*TASK INSTRUCTIONS*
How many lines of the records hold the string "agent"? Reply with the number alone.

*** Opening of THE DATA ***

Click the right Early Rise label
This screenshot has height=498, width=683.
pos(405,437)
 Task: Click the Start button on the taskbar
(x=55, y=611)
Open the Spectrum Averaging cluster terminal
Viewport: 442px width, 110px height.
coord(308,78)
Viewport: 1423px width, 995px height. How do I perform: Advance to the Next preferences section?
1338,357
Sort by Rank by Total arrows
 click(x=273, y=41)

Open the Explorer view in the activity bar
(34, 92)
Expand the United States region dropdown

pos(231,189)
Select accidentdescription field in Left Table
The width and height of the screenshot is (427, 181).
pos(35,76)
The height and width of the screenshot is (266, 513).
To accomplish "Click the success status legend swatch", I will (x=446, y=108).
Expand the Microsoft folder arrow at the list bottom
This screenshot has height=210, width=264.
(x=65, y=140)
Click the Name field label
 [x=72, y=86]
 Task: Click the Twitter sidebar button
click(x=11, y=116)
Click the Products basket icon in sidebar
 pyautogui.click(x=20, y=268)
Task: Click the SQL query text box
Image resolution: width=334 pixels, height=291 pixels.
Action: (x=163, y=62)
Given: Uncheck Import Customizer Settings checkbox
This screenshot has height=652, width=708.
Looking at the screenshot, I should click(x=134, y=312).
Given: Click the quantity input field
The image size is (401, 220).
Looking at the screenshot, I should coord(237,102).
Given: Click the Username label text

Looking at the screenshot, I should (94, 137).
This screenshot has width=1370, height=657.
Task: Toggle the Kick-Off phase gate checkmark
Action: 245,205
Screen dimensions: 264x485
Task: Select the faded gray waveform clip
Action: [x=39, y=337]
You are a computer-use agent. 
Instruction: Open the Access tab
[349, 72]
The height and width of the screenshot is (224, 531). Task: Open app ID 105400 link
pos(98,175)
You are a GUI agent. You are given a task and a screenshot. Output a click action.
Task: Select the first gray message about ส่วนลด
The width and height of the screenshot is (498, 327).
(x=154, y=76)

*** Close of THE DATA ***

*WORKED SOLUTION*
2